第72話 シルヴィス⑨

「お師匠様!! すぐに治療を!!」


 シルヴィスはキーファにかけより穴の空いた胸に治癒魔術を施そうとして手をさしのべたところでキーファは静かに首を横に振った。


「よ……い……儂はもう助からん」

「そんなことはありません!!」

「ふ……ふ……核を壊されたのだ……」

「核?」

「魔……族の心臓……のことじゃ」

「魔族? お師匠様は人間ではないのですか?」

「生まれ……人間じゃった……よ」


 キーファの言葉にシルヴィスは眼を見張った。その驚きを察したのだろうキーファは顔をほころばせた。


「お前に見せた黒い紋様……は魔族の血が……顕現したものだ。それを……顕現した者はゆっくりと……体が……魔族のものに……なっていく」

「なら、お師匠様は助かりますよね!! 魔族は人間よりも遙かに強い!! そうですよね!!」


 シルヴィスの声が涙の含まれるものへと変わっていく。


「先程も……言ったじゃろう。核を壊され……た以上……儂はもう死んだも……同然じゃよ」

「何を言っているのです!! お師匠様が死ぬわけありません!! 今もこうして……」


 シルヴィスの言葉をキーファは片手をあげて遮った。シルヴィスはそれが自分の言葉を遮るためのものであることはわかっているが、手を握りしめることを選択した。

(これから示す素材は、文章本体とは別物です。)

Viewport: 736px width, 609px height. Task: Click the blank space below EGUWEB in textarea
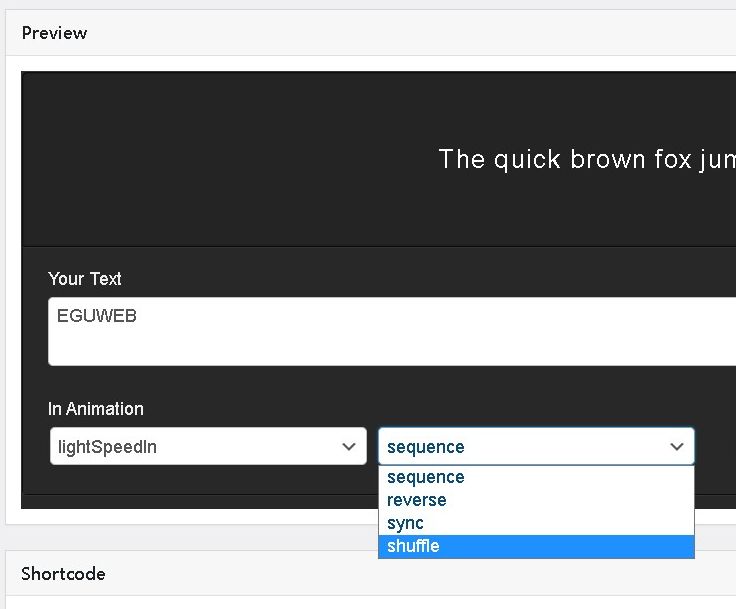[x=300, y=349]
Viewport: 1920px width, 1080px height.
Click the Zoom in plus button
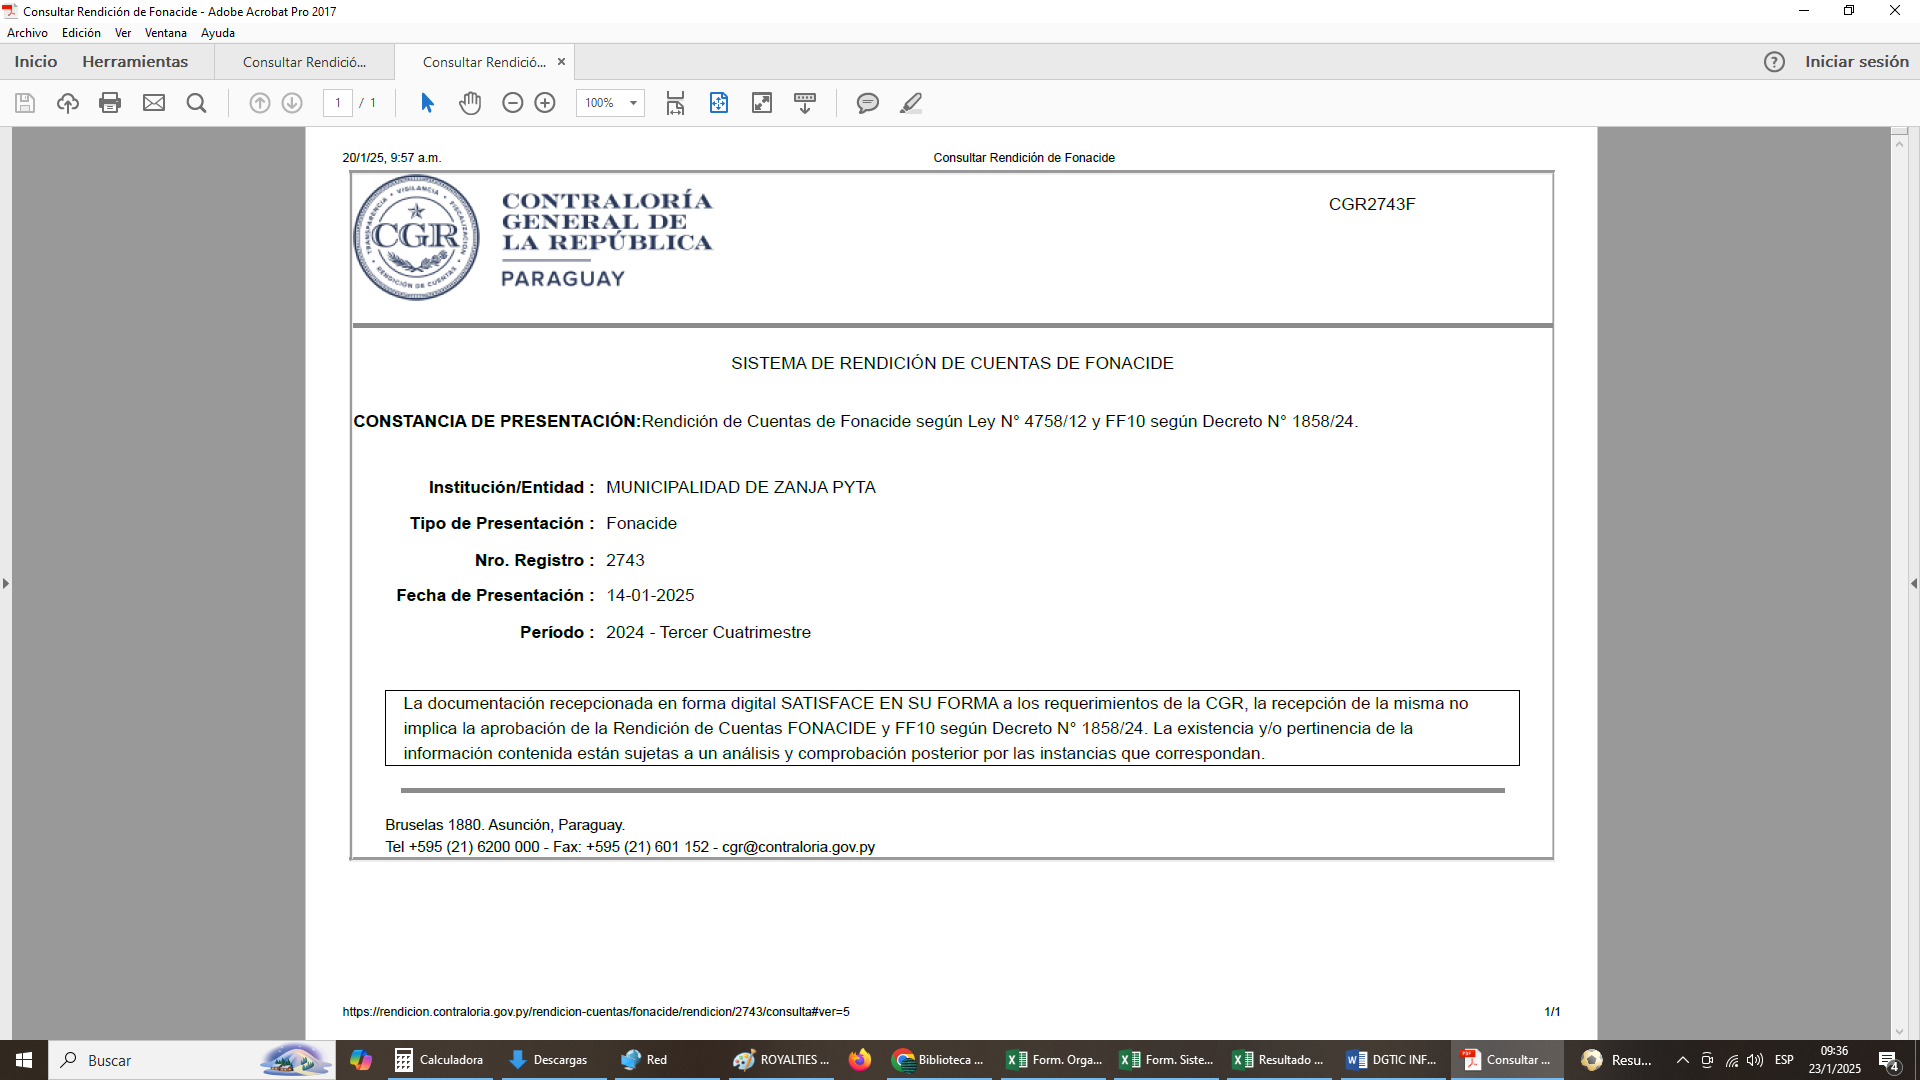pyautogui.click(x=545, y=103)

「シルヴィス……お前と初めて会った時のことを覚えておるか?」

「もちろんです」

「……あの時、儂は言ったな……弱者が……強者……を恐れるの……は当然と」

「はい」

「この村の者達も……それと同じじゃ……弱者が儂等……を裏切った……のを責めるな」

「しかし、奴らが裏切らなければ!!」

「かもしれん……じゃが儂は……この結果に満足して……おる」

「え?」


 キーファの言葉にシルヴィスは戸惑った。裏切った者達を許すというだけならまだしも、この結果に満足というのはシルヴィスにとって理解出来ないものだった。


「少し……話に付き合ってもらえるかの?」

「はい」

「シルヴィス……儂に魔族の血が……顕現して……もう三百年は経つ」

「え?」

「儂の子も孫も……顕現しなかった……儂より早く……逝って……しまった。親しい友も……愛した……妻も子も……孫も……みな儂を置いて死んでいった」

「お師匠様……」

「儂は孫が逝って旅に出た……だが、どんなに人と仲良くなってもみな儂より先に死ぬ。それはどうしても寂しいものじゃ……。そんな旅の終わりにお前に出会ったのじゃ。いや、違うな……儂はお前が顕現したのを……感じ……お前を追ったのじゃ……よ。あの出会いは偶然ではない……必然……じゃよ」

「必然?……まさか」


 シルヴィスの脳裏にキーファがあのときに言った同類という言葉を思い出す。今まで魔族の血が顕現した者同士とばかり思っていたのだが、それ以上の意味があるように思えてきたのだ。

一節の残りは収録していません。